A failure of risk management?

But this is too little too late, says James Vaccaro, who helped set up the Principles of Responsible Banking as a member of the banking board and runs environmental consultancy RePattern.

In remaining invested in Russia, banks have not fully assessed the ESG risks affecting their businesses and are now in a position where writing down loan payments or getting out of the country are essentially handing money back to the Russian state, he says. This is the complete opposite of responsible banking, in his opinion.

“The time to act responsibly was when they were first being approached. Did they turn a blind eye to a few things, did they really dig into things?” he says.

Responsible banking is more than compliance and keeping the bank safe from immediate risk – it’s fundamentally about preventing negative impacts and systemic risks, whether clamping down on financial crime, facilitating tax avoidance or contributing to climate change, he says.

The crisis has shown that bank know-your-customer (KYC) processes “fundamentally don’t work at the moment”, Vaccaro says. He believes that when it comes to deciding whether to do business in places like Russia, sound moral judgement and good ethical behaviour might be a nice add-on, but it is as much about informed financial judgement and good risk management.

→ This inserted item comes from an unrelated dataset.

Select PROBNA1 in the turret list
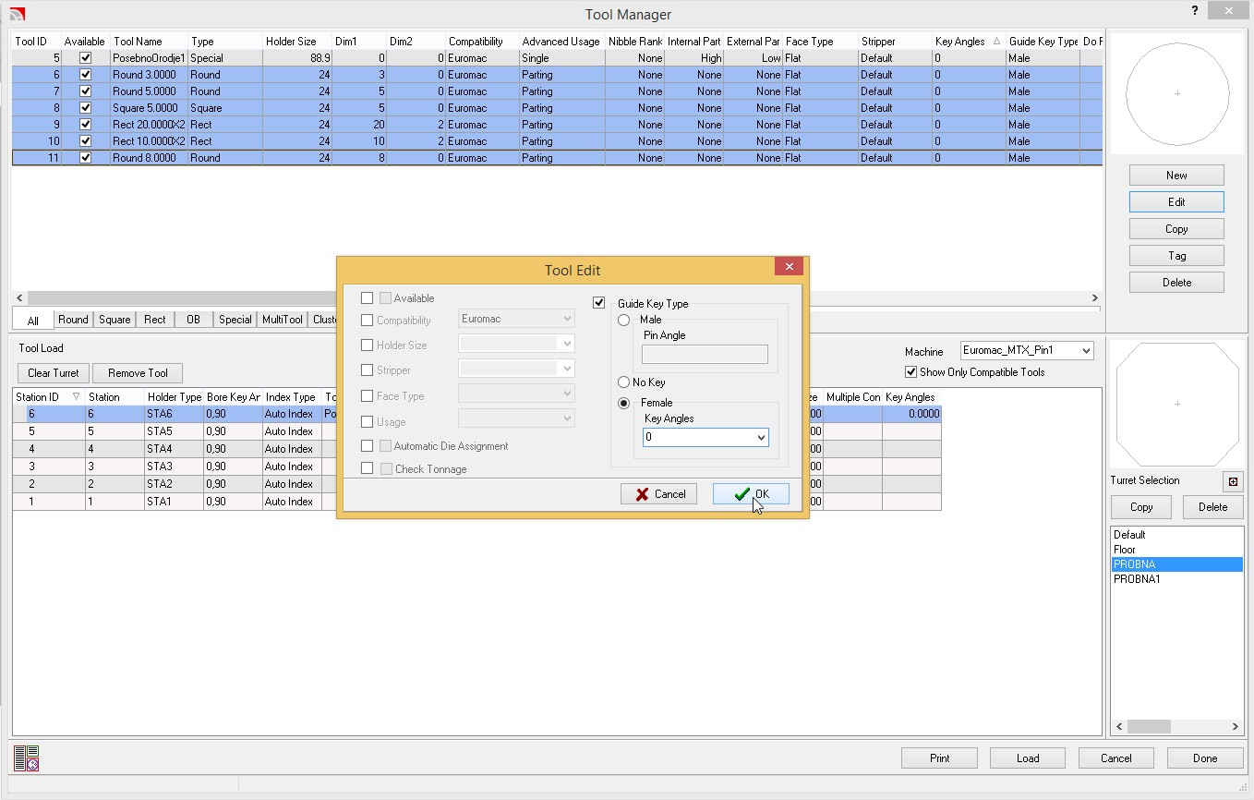The image size is (1254, 800). 1137,579
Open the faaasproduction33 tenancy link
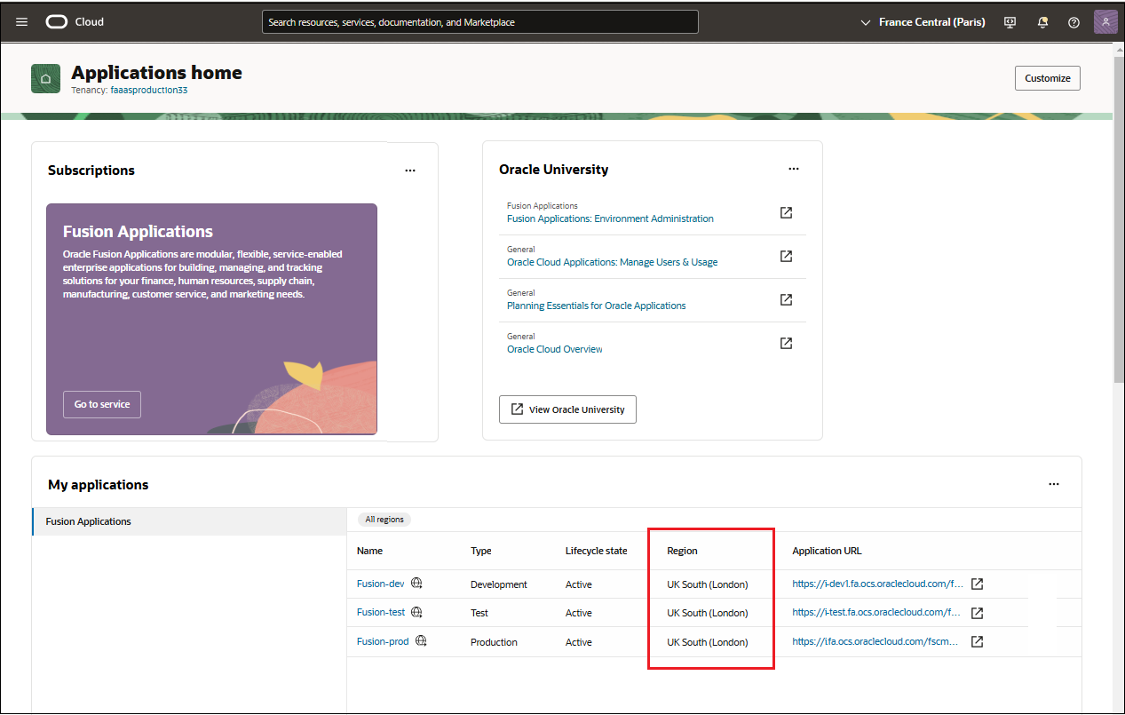 [149, 90]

“Banks have to get much further down the food chain and understand the situation on the ground and manage those systemic risks.”

Vaccaro draws parallels with the way banks are approaching the climate crisis. “We fundamentally need to get ahead of all of this and act in precautionary, forward-thinking way. We need to build the right responsible infrastructure to meet all those things and steer away from the stuff which is clearly bad and can be stranded very quickly.”

Indeed. We also need to ask whether existing frameworks such as the PRB are doing enough to support or spur banks into taking this much-needed step.